Iterations - Zugamifk/Garden GitHub Wiki
Garden has been a sort of large project for me to try out different coding concepts and learn how to do it in general. It's been coded in Lua with LOVE2D since the beginning, and now I feel my understanding of it is good enough I can maybe start a serious version. In each iteration I tried to make as much functional content as possible, until I reached the limits of my code's functionality. Each time I've learned how to avoid these limits, but because of poor design and understanding, I haven't been able to salvage much of the code in each iteration. This is both good and bad, as each iteration has much improvement on the last, but it means a lot more time and a lot less productivity. Still, I'm learning and that's the real point.
The first iteration was my first real attempt at anything big with Lua. I had made small silly games before, and I felt I was ready to start making my game. The first iteration was called Libraria, the same name as the D&D setting I had created long ago that a lot of the inspiration for this game came from. Although not nearly as heavy on the fantasy side.
This version was purely functional, with no object oriented programming involved at all. This made it difficult to track individual items and create new ones, and I eventually had to scrap it because of this. However, I did get a lot of work on natural processes in. By the time I scrapped this version, I had implemented seasons, weather, plants growing, aging, flowering and seeding. This version also was the most efficient, using less than 15MB of memory with a 100x100 tile map. This is likely because all objects were references to static tables, so they didn't carry any of their own values. Individual tiles did, however, and I soon realized this meant I couldn't use big maps if I wanted to track all unique information inside of tile arrays. This, combined with my poorly organized code and lack of OOP knowledge led me to drop the version and study some more programming concepts before trying again.
The second time I began this project I was equipped with good knowledge of how to implement OOP in Lua, use metatables and had certain design ideas for some of the core background tasks, such as drawing and iterating over map tiles quickly. It took me a good month of coding before anything playable was out, but now the game ran several functions that managed different aspects of the game, rather than just one big one that did everything. I also now had tables for everything in the game, and stored things in nested tables so they'd be easy to reference or name without worrying about conflicts.
The game also had a much more interactive UI, with a drag and drop style inventory, tooltips for items and certain icons, close buttons on hud windows, and at one point I rehauled the graphics and drawing functions for isometric view. I added a startup_options table for debugging, and also wrote an algorithm to track and spread heat. While I didn't add as many features as I could have, I found I was finding more and more limits in what I could do, and many of the functions I wrote seemed to lag the whole game, taking a long while to make efficient.

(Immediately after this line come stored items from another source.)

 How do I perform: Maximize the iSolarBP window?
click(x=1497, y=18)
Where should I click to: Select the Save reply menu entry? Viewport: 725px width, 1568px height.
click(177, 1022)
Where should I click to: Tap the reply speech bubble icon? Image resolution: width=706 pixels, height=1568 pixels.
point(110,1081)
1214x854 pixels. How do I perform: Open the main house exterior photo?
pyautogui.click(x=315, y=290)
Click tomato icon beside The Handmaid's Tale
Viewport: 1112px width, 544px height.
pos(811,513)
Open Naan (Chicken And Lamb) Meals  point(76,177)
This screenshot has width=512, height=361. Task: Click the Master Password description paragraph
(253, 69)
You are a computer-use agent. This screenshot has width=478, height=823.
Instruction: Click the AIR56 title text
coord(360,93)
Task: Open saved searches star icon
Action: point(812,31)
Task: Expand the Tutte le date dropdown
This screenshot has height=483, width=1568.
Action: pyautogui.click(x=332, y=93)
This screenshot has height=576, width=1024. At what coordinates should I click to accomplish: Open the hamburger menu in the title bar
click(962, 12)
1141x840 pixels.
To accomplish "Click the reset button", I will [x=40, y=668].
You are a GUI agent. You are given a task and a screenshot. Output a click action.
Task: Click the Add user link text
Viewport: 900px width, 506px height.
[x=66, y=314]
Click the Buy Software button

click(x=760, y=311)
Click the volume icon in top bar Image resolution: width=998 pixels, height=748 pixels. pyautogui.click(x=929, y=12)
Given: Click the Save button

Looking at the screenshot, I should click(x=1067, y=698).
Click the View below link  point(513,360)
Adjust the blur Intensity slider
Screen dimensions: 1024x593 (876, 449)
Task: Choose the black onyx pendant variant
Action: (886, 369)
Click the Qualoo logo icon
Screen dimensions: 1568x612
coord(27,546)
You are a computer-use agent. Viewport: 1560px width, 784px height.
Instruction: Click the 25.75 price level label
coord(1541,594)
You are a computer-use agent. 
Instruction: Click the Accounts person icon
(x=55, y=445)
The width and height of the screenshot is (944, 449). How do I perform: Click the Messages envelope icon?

Eventually I sat down and looked at the whole design and realized it was way too fragmented, and too many things were being calculated multiple times for different jobs. I put off work for a year I spent at university, and I learned a lot in that time, so it felt like it might be a good time for a new iteration.
Now we have the third iteration. Among other things, this version is has far more predesign to it. I've sat down and planned out a lot of the design this time, and figured out ways to synchronize variable updates so they only happen once per iteration of tasks. Another important aspect is that this version is entirely modular. That is, each lua file encompasses a unique set of variable and variable references. This means I shouldn't ever have to rewrite everything again, and it should make tracking issues a lot easier. I feel that with this much planning, I should be a lot more productive. Hopefully I can get a game done by the end of the summer.